> **Work order**: Copy each line from the data that has the word "will" in it.
*** Data for this task ***
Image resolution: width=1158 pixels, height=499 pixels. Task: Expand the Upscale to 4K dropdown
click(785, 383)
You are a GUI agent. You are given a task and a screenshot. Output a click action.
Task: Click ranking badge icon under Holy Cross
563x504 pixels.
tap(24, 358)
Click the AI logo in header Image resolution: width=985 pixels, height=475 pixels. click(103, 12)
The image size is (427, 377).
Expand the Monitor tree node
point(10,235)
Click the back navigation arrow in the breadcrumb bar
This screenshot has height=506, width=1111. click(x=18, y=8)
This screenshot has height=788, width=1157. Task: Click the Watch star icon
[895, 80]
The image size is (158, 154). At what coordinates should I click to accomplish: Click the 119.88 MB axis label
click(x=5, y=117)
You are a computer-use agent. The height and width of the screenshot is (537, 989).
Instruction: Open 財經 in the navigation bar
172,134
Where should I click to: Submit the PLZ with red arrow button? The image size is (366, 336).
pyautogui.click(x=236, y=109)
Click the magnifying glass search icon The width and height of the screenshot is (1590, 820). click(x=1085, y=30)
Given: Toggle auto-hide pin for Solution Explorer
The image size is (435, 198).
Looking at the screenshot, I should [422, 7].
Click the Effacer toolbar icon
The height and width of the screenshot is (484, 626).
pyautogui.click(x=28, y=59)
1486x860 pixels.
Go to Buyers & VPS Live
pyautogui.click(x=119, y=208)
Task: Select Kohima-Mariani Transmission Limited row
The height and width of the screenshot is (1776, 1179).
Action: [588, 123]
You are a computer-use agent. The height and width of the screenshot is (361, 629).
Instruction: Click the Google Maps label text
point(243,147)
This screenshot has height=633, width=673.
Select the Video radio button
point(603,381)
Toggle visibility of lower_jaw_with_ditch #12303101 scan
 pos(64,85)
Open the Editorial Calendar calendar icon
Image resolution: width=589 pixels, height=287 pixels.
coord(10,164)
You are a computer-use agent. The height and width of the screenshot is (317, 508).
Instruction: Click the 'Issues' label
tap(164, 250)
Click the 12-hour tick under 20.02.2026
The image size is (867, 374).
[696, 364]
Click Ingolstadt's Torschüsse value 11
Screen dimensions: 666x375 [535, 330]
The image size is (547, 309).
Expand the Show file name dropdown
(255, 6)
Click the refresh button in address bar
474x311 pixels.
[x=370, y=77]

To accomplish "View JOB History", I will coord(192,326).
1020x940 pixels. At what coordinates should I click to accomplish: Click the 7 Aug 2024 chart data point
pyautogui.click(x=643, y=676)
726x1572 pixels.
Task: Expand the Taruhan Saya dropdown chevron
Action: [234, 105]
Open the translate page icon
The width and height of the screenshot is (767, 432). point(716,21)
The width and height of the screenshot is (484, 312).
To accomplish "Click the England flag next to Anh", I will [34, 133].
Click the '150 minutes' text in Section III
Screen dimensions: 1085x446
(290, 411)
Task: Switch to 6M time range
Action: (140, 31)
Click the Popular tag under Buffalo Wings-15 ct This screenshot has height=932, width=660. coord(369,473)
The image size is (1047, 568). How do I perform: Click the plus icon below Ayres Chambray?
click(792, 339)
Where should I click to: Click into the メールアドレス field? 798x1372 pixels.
*** End of Data for this task ***
> **Output for this task**:
To accomplish "View JOB History", I will coord(192,326).
To accomplish "Click the England flag next to Anh", I will [34, 133].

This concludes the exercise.